• Mise en pratique:
- A) Répondez à ces questions sur le texte « Pénibilité » :
(i) Quelle date figure en tête du texte ?
(ii) Quelle raison est donnée entre parenthèses pour ne rien oser demander ?
(iii) D'après le texte, qu'est-ce qui nous pousse à nous respecter et à faire preuve de courage nous-mêmes ?
- B) Recopiez le passage du texte « Pénibilité » qui va de « mardi 14 juin » jusqu'à « de courage nous-même. » inclus.

• Texte à étudier:

»»

Un bout de toile, ça sert toujours à se moucher.

mardi 14 juin 2016

Pénibilité

La nouveauté a toujours ces effets de surprise... Je ne savais rien de ce que je devenais, je ne sentais pas mon corps, on le posait où on voulait sans que je ne sente rien si ce n'est l'appréhension d'une chute, la peur qu'on me laisse tomber m'affolait véritablement, la perte de confiance en moi me pétrifiait dans l'attente de tout un chacun pour me porter secours, je n'osais rien demander (c'est malpoli de demander), jusqu'à ce que j'entende les autres témoigner de leur propre expérience, plus rien n'était "normal".

C'est le respect qu'on est obligé d'avoir face au courage des autres qui nous pousse à nous respecter et à faire preuve de courage nous-même.
En effet, quand un accidenté de longue date vous raconte son parcours de vie avec le sourire alors que si vous l'aviez lu vous en auriez pleuré, ça vous dit à quel point il a du relativiser pour continuer à pousser son fauteuil. Et tandis que leur volonté m'apparaissait grandiose, tout mon héritage culturel, tous mes acquis, toutes mes épreuves antérieures n'étaient plus dignes de mon intérêt face à l'envergure des combats menés vers l'autonomie dans la dépendance.

««

• Données affichées:
»»

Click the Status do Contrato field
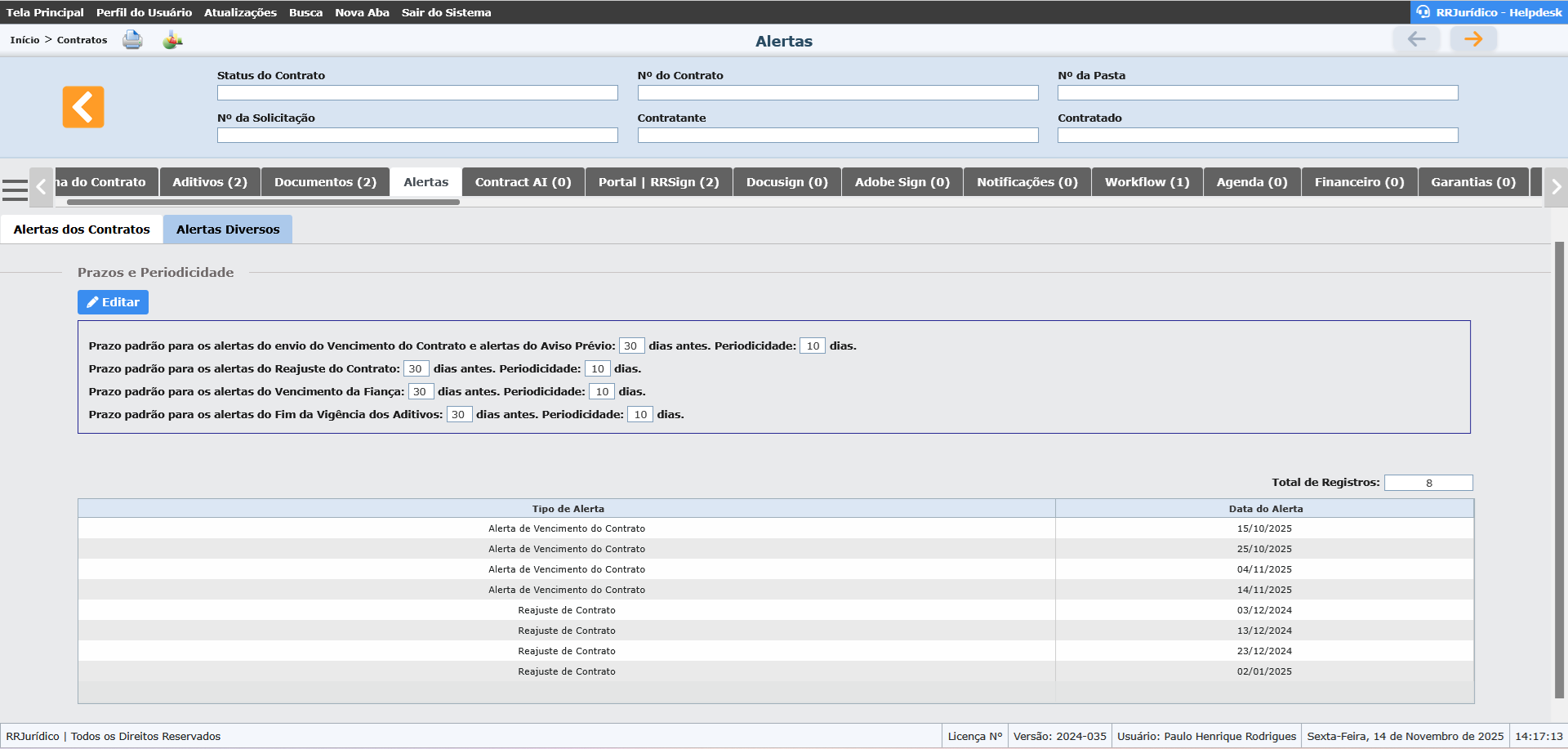The image size is (1568, 749). pos(417,93)
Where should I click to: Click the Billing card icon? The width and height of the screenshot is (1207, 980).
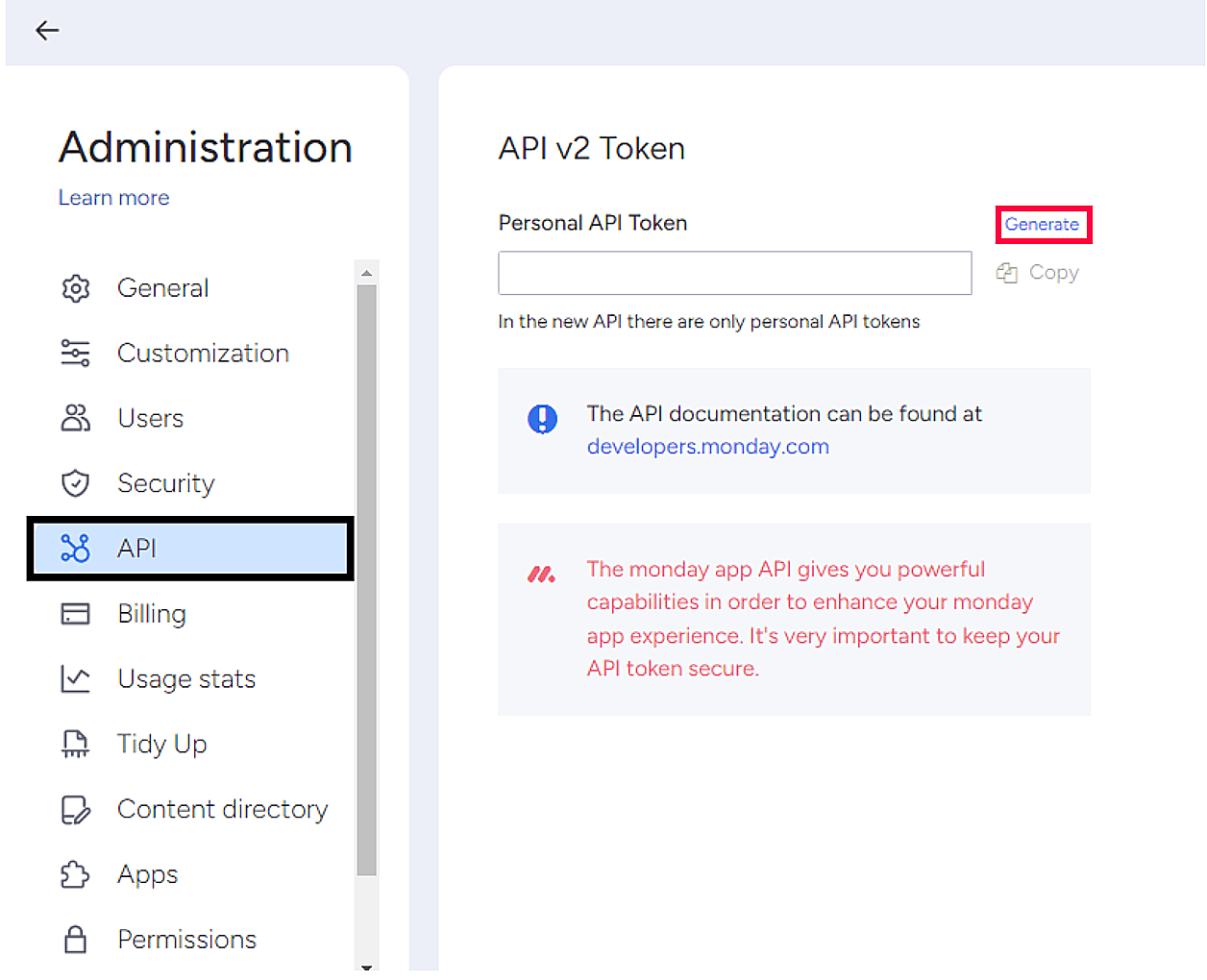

««

• Réponses par consigne:
- A)
(i) Mardi 14 juin 2016.
(ii) C'est malpoli de demander.
(iii) Le respect qu'on est obligé d'avoir face au courage des autres.

- B)
mardi 14 juin 2016

Pénibilité

La nouveauté a toujours ces effets de surprise... Je ne savais rien de ce que je devenais, je ne sentais pas mon corps, on le posait où on voulait sans que je ne sente rien si ce n'est l'appréhension d'une chute, la peur qu'on me laisse tomber m'affolait véritablement, la perte de confiance en moi me pétrifiait dans l'attente de tout un chacun pour me porter secours, je n'osais rien demander (c'est malpoli de demander), jusqu'à ce que j'entende les autres témoigner de leur propre expérience, plus rien n'était "normal".

C'est le respect qu'on est obligé d'avoir face au courage des autres qui nous pousse à nous respecter et à faire preuve de courage nous-même.